Tuesday, September 25, 2012

Love patterns

I learned something. And where did I learn it from? That's right...a book. :) The latest is a book titled "How We Love" by Kay and Milan Yerkovich. The book's premise is that everyone is raised according to one of four imprints. These imprints are what cause us to react in certain ways when we come in contact with others. Basically, it says that we will express our love based on the way that we were raised, and our personalities. Some of you might be saying "well, duh, how else are we going to express love, if it's not based on our personalities and the way in which we were raised?" And I agree, but often times we don't realize how it all connects. This book helps to shed a little bit of light on that aspect of things.

So you're probably wondering just what it was that I learned. Well, apparently, I'm a people pleaser. Not in the sense that I can't say no (although that is something that I have a hard time with) and not in the sense that I can't be my own person, or am afraid to take risks (my current decisions kind of prove otherwise as far as that goes.) What it does mean is that my ideas of "once a friend, always a friend" and the fact that I go into pursuit mode when people, who were once close, try to pull away, are based on my own insecurities. The fact that I see this pursuit of someone as a mark of a loyal friend, is just further proof that I don't completely understand my actions myself.

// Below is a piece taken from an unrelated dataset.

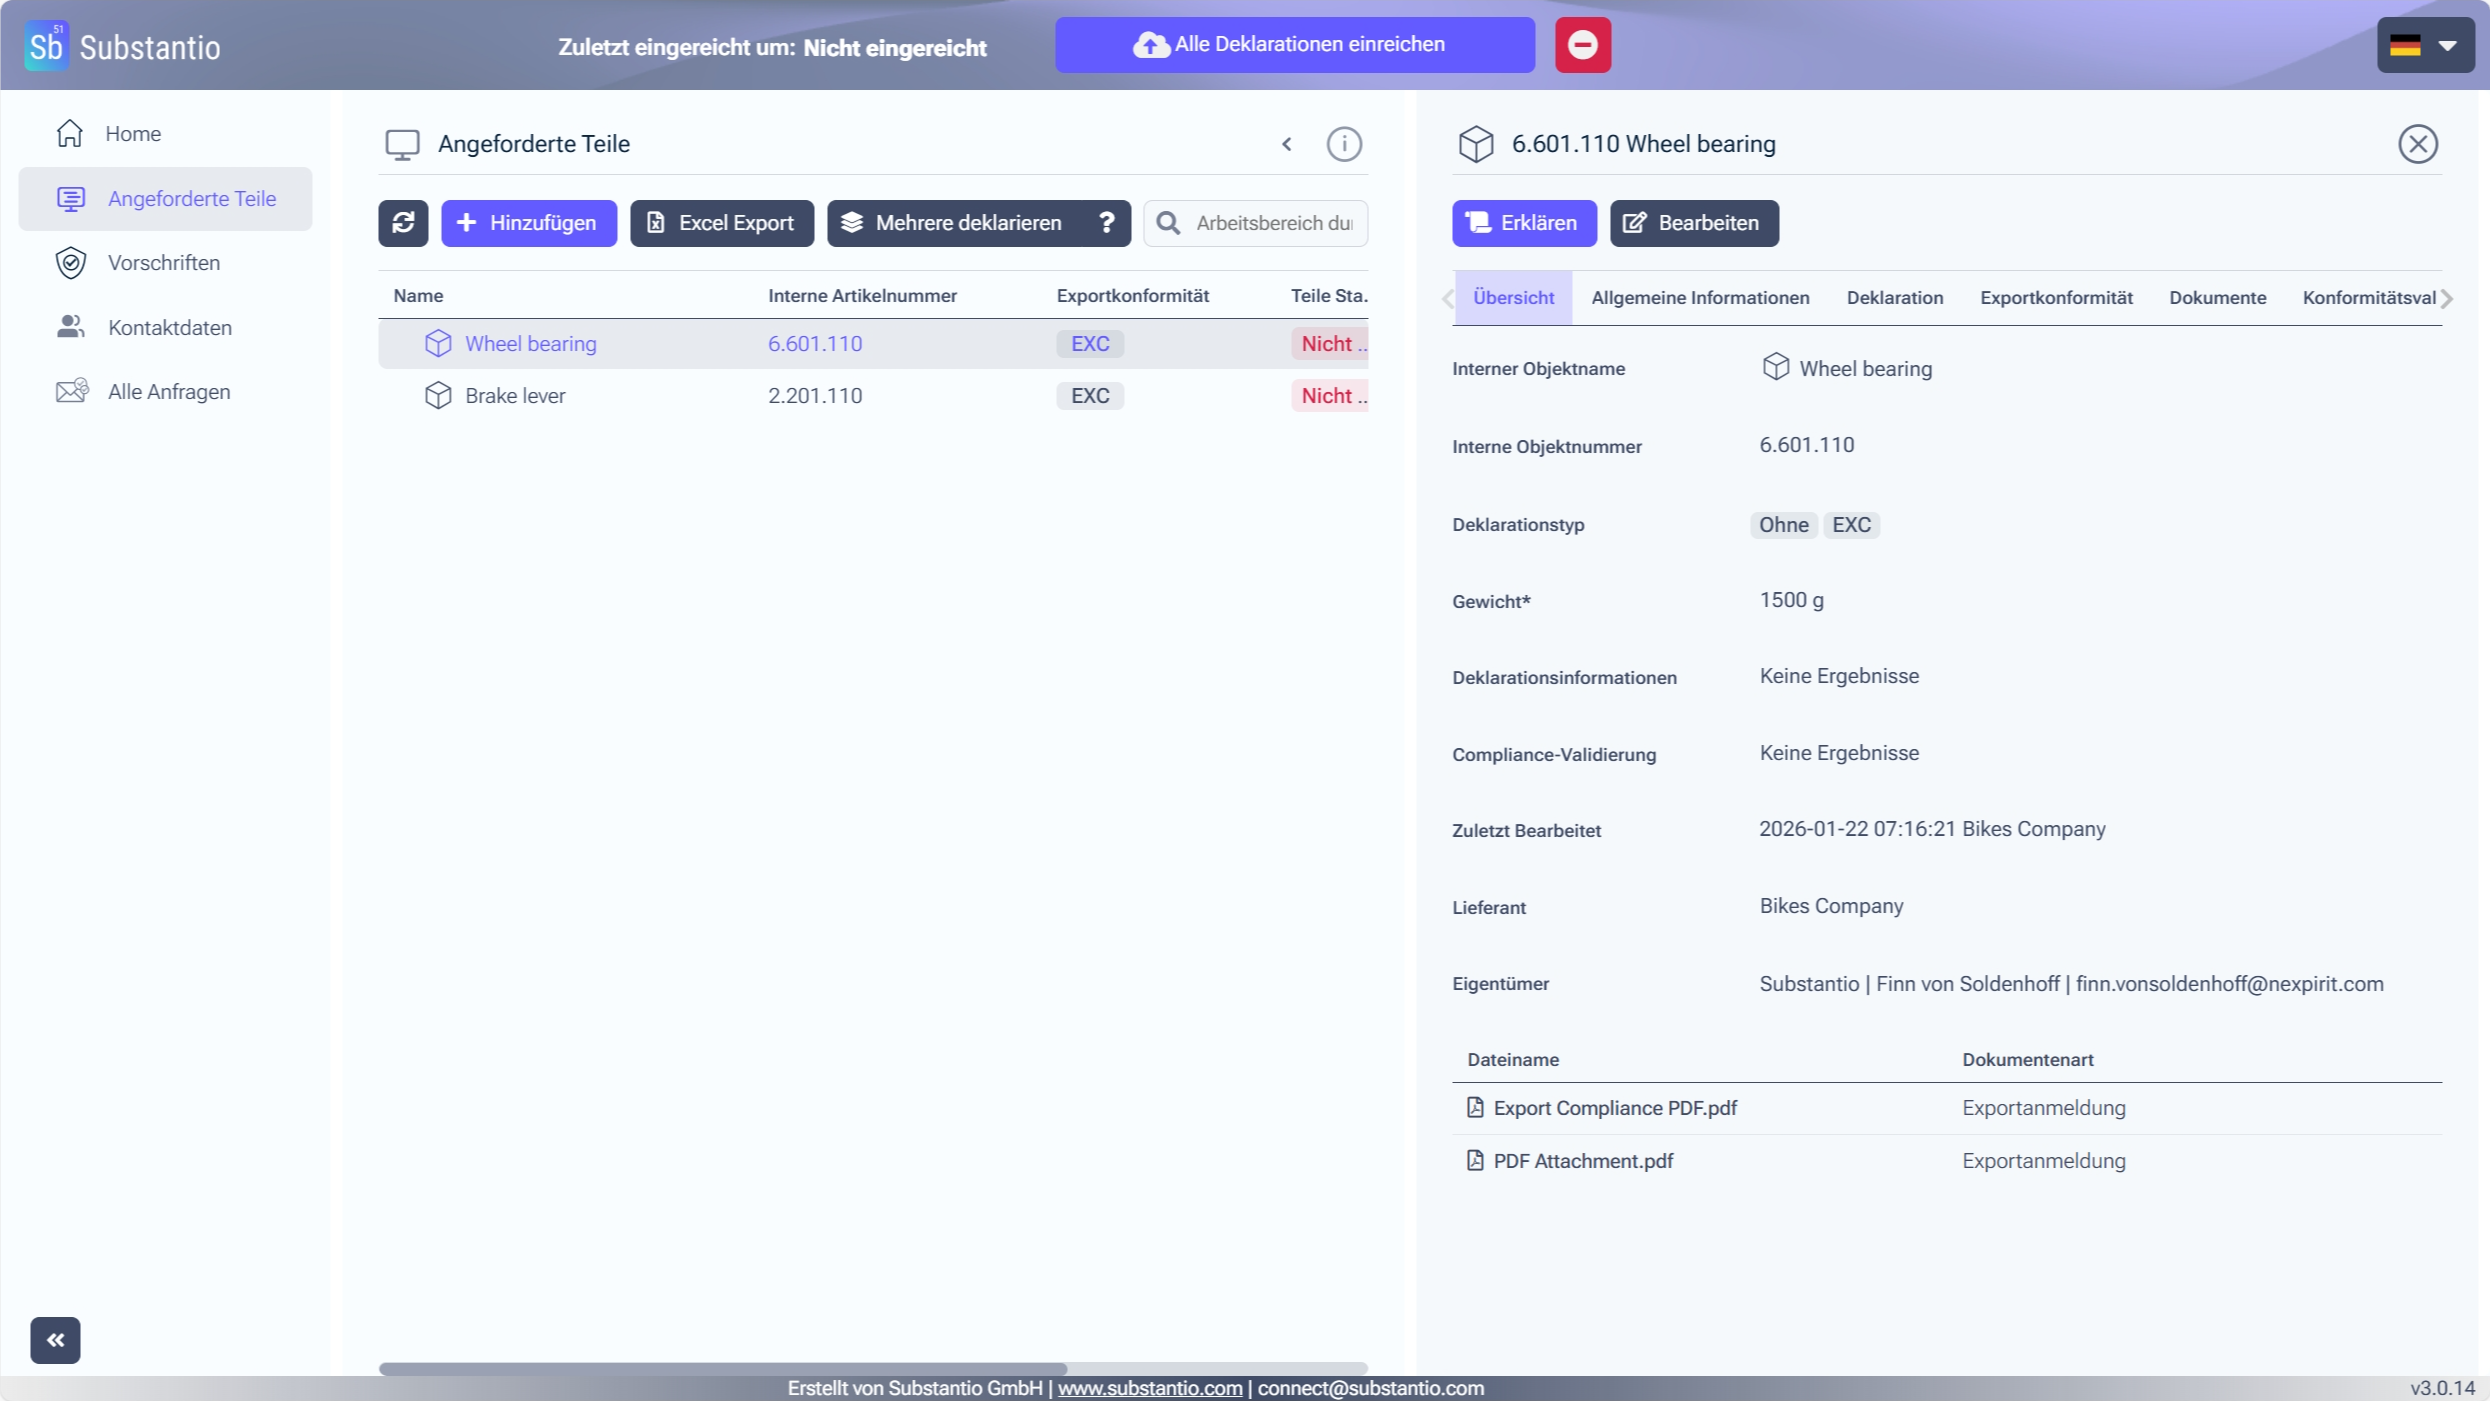Open the language flag dropdown

pyautogui.click(x=2424, y=46)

Reading this book showed me a lot about myself that I had not previously thought about. It basically explains everything that I had not understood before. It explains why I fight so hard to hold on to people, even when they are hurting me. It explains why I clean more when I'm worried about my living situation. And it's not a recent development.

I can remember, as a child, making "surprises" for my mom when she was really stressed out to help her feel better. These "surprises" usually consisted of cleaning in some form or other, but generally the kitchen floor. When my friends were in trouble of some kind or other, my first reaction was to do what I could to fix things and make them feel better. I was the "good girl" because I knew that made the adults in my life pleased with me. In high school, when it became clear that the other kids in my class had no interest in changing their opinion of me, no matter what I did or said, I got tired of trying. I gave in to my introvert and picked up a book. But the resentment that I have since struggled with is apparently common to pleasers who get tired of trying to please. That's also when the anxiety attacks started, although I didn't realize that's what they were at the time.

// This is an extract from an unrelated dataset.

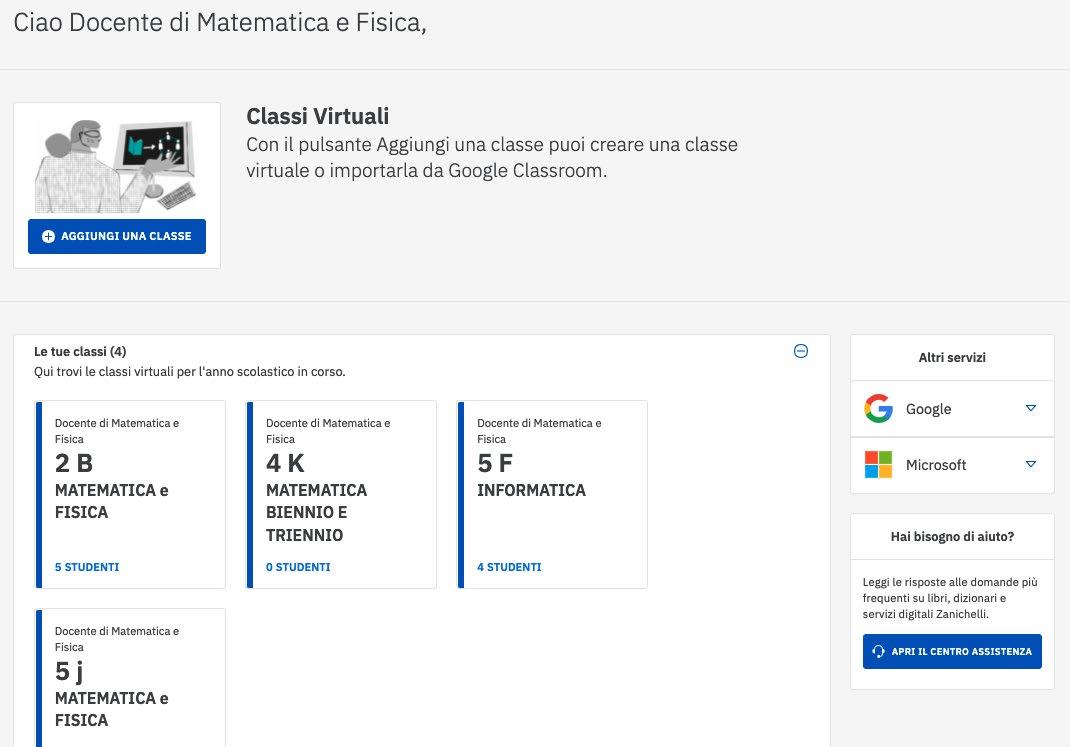Screen dimensions: 1070x747
Task: Click the Microsoft logo icon
Action: 878,465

When I started dating my first boyfriend, I pursued him for 6 months, regardless of the fact that he was sending clear signals that a relationship was not something that he could handle right then. I hung on for 9 more months after that, even though I should not have. Shortly after my anxiety got worse, and I think it's because I knew he was hurting, and I couldn't make it better. I had always made my own anxiety go away by making others feel better. When that wasn't an option, I didn't have any idea how to deal with it.

My grades throughout school were also more focused on making my teachers happy than on a real desire to do well. I always said that my grades were what gave me my self esteem. Good grades meant I was successful, and poor grades meant I wasn't. Looking at it now though, I think it really had more to do with the fact that good grades meant the adults were happy. And since the adults were easier to please than the kids my age, that's what I focused on. I did learn some things that made those my age happy, like the kids my freshman year telling me that crying was immature. To learn not to cry made them happy, so I did. I assumed most people felt that way, so in order to reduce my anxiety, I learned how to only be sad when I was alone. There are tons of other examples I could give you, but it's basically the same story. I become anxious when others aren't happy, so I start doing things that I think will make them happy. Kind of gives me a new perspective on pleasers. I always thought of them as those that didn't know enough about themselves to be their own person, so they had to be what everyone else wanted them to be. Turns out, it's just their (my) way of handling anxiety.

This was probably a lot more of my personal history than you were looking for, but it makes sense. I don't have a whole lot of ideas on how to make it better, simply because most of the "growth goals" in the book focus on things I don't have a whole lot of trouble with, like saying no, or doing something a little risky. But I do know a little bit more about myself now, and at least its a place to start.